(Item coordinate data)
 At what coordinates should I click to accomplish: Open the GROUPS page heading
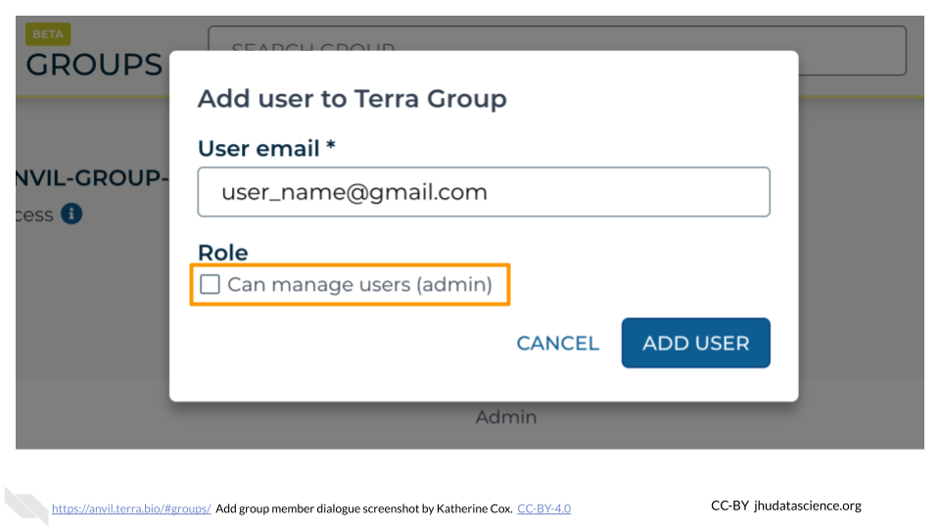[x=93, y=65]
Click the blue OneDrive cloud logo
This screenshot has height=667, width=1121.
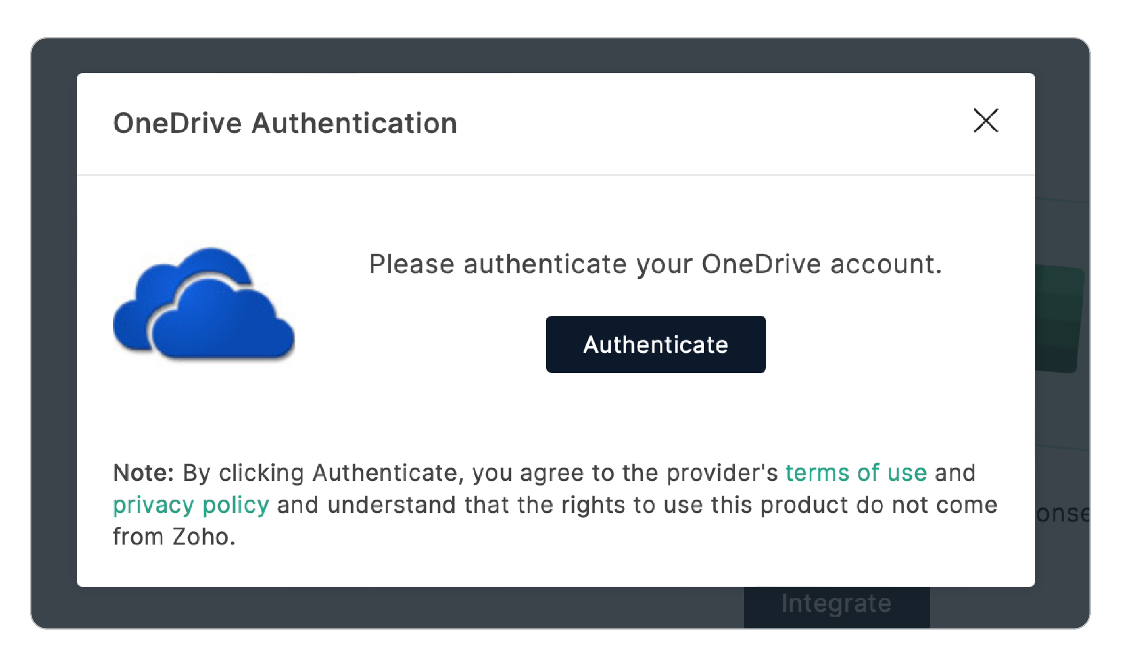click(x=204, y=304)
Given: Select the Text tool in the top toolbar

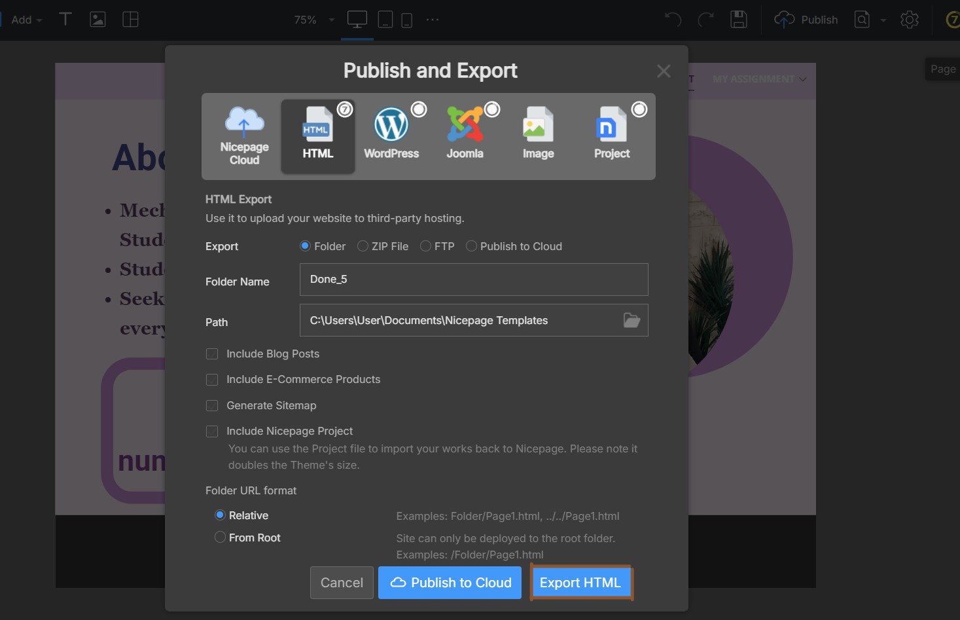Looking at the screenshot, I should click(65, 19).
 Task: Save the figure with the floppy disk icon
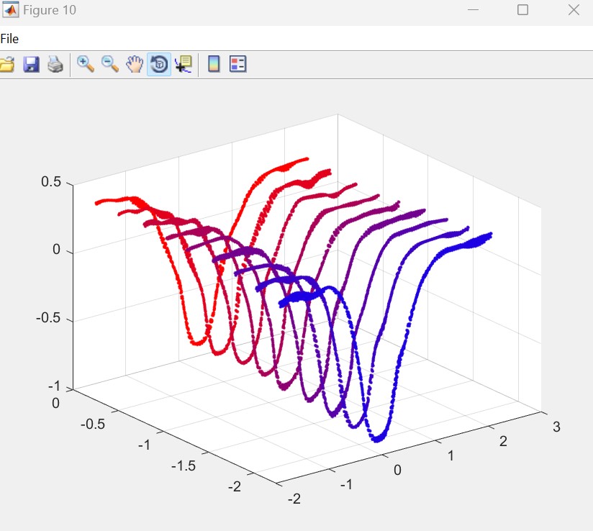point(31,65)
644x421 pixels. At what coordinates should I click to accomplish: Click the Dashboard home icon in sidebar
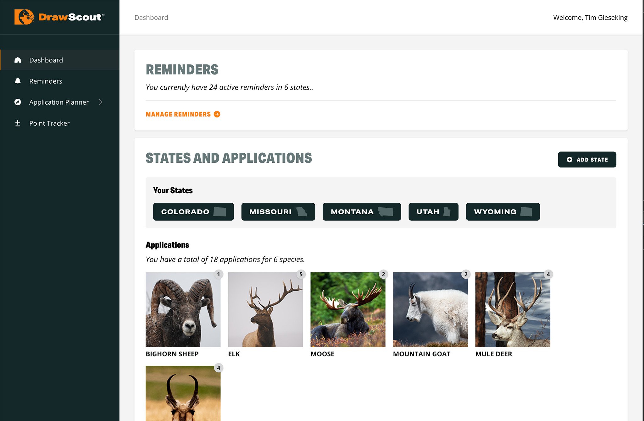click(x=18, y=60)
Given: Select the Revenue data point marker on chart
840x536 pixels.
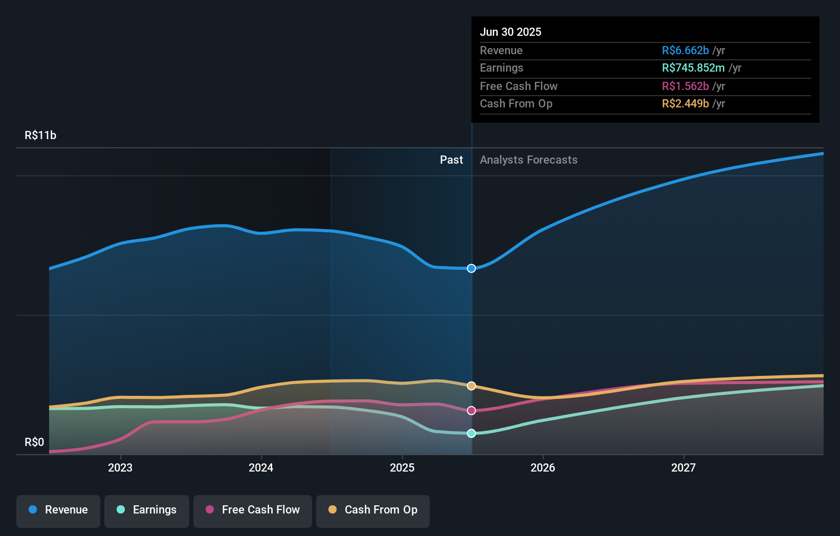Looking at the screenshot, I should pyautogui.click(x=471, y=268).
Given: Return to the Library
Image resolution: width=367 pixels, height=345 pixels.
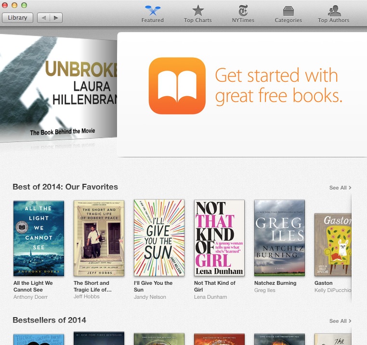Looking at the screenshot, I should pos(17,18).
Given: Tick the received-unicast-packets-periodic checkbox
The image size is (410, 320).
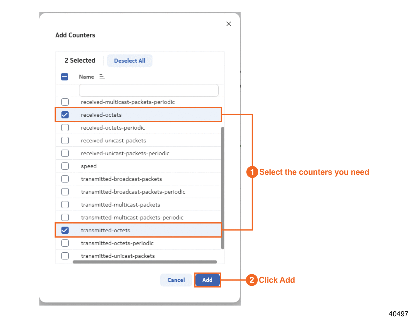Looking at the screenshot, I should (x=65, y=153).
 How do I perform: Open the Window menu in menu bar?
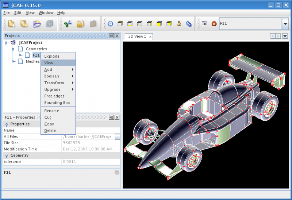[46, 12]
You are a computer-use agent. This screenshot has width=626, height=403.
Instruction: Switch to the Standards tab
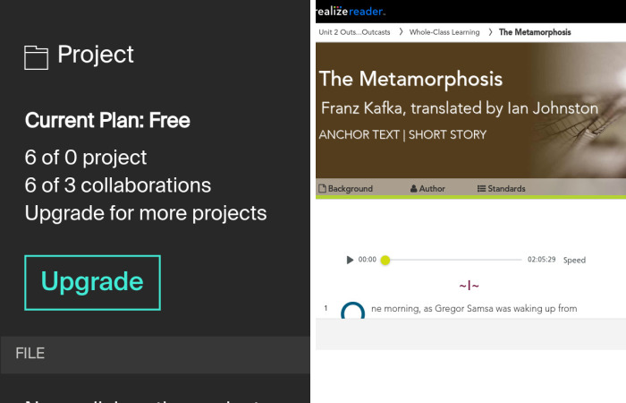pyautogui.click(x=506, y=189)
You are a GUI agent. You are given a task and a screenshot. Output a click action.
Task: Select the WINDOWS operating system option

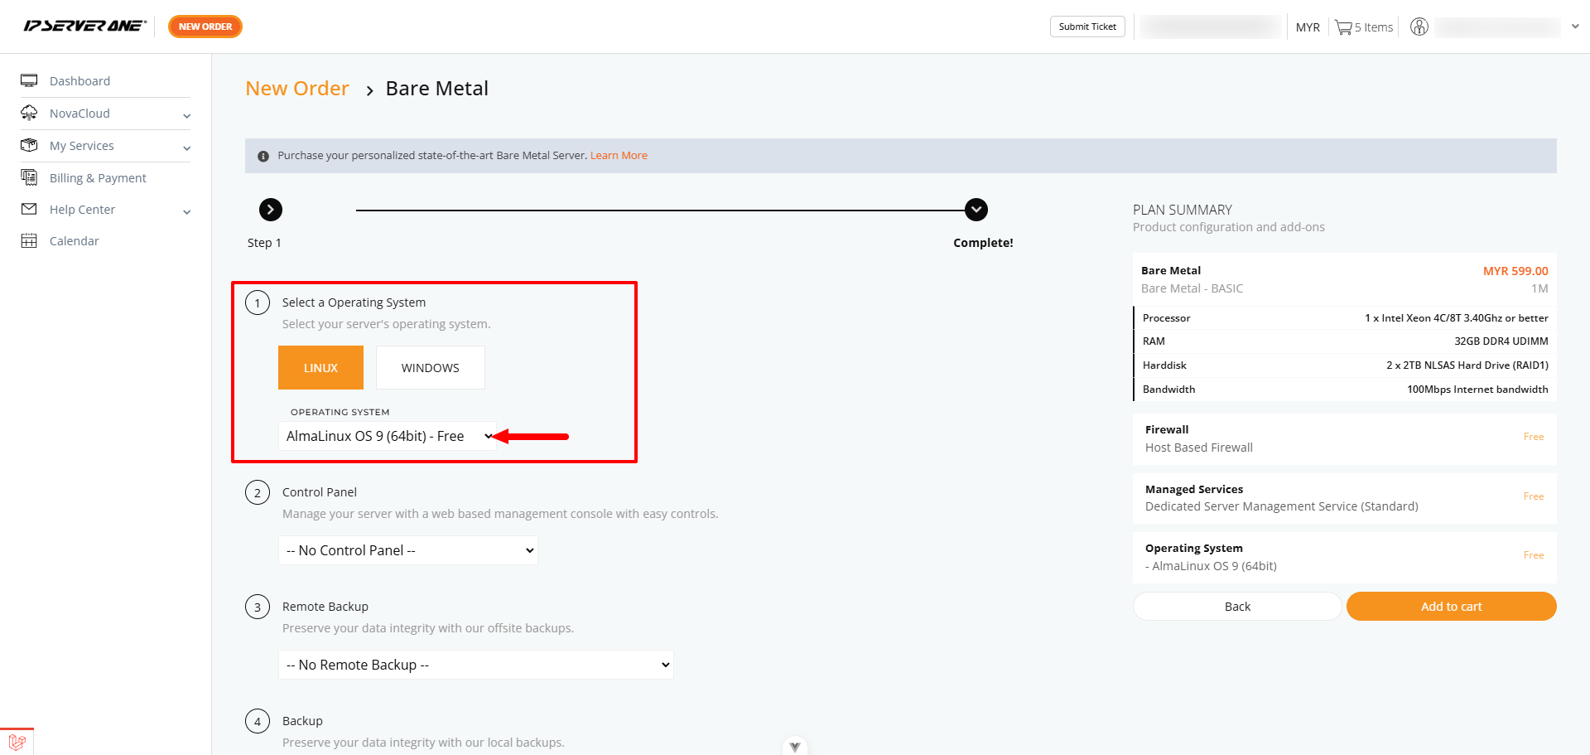[x=431, y=367]
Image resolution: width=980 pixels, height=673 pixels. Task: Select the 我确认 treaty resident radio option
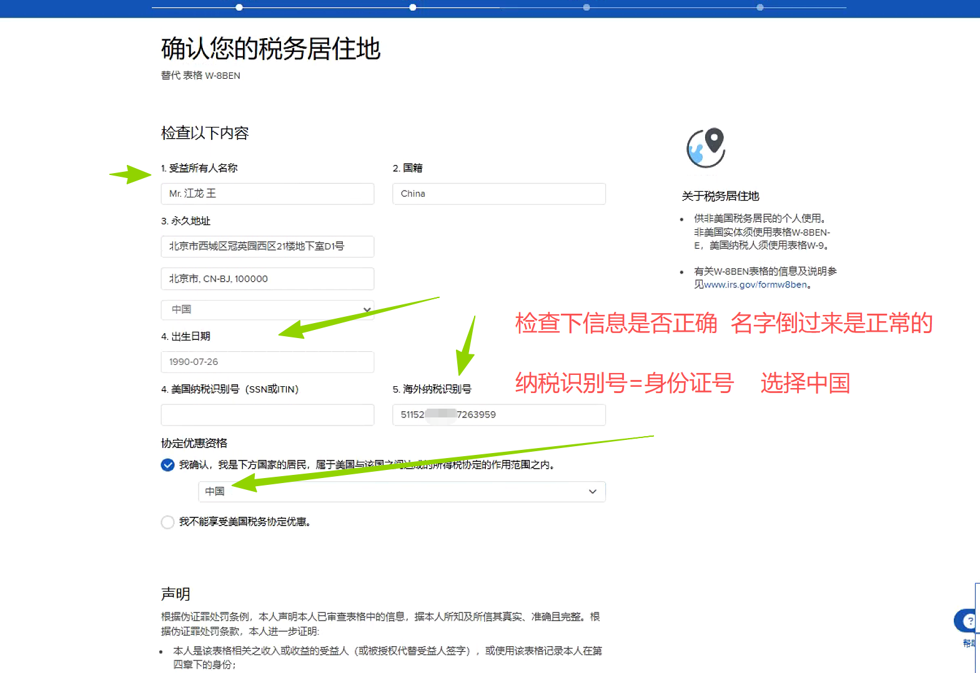click(167, 465)
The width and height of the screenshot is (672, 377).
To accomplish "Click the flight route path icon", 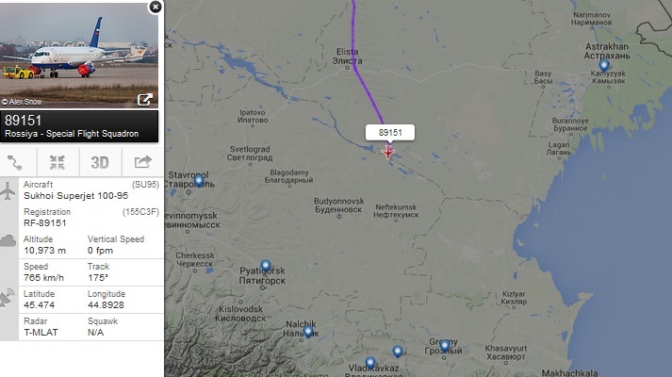I will [14, 163].
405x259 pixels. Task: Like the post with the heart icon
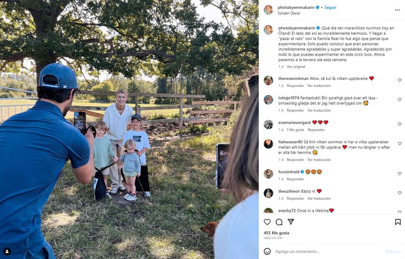pos(267,222)
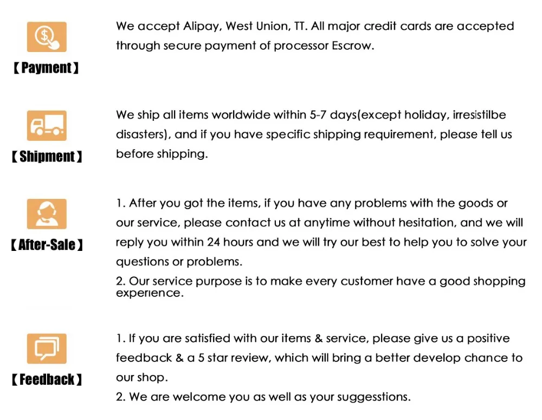Screen dimensions: 542x420
Task: Click the text mentioning Alipay, West Union
Action: [x=315, y=27]
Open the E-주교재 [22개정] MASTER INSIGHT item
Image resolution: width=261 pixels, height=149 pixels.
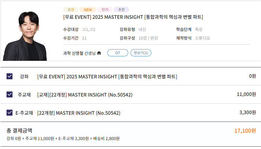79,113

* What is required *
Return the data word for word, starting at the line that contains "Task: Save the" and stopping after the line that contains "[x=431, y=367]". Leave the pictures out of your answer.

* Output for this task *
 Task: Save the figure with the floppy disk icon
point(31,65)
644x421 pixels. At what coordinates should I click to accomplish: Click the Dashboard home icon in sidebar
click(x=18, y=60)
Given: Select the Revenue data point marker on chart
840x536 pixels.
Looking at the screenshot, I should pyautogui.click(x=471, y=268).
Given: Return to the Library
Image resolution: width=367 pixels, height=345 pixels.
Looking at the screenshot, I should pos(17,18).
Given: Tick the received-unicast-packets-periodic checkbox
The image size is (410, 320).
Looking at the screenshot, I should (x=65, y=153).
 How do I perform: Open the Window menu in menu bar?
[46, 12]
You are a computer-use agent. This screenshot has width=626, height=403.
Instruction: Switch to the Standards tab
pyautogui.click(x=506, y=189)
You are a GUI agent. You are given a task and a screenshot. Output a click action.
Task: Select the WINDOWS operating system option

[x=431, y=367]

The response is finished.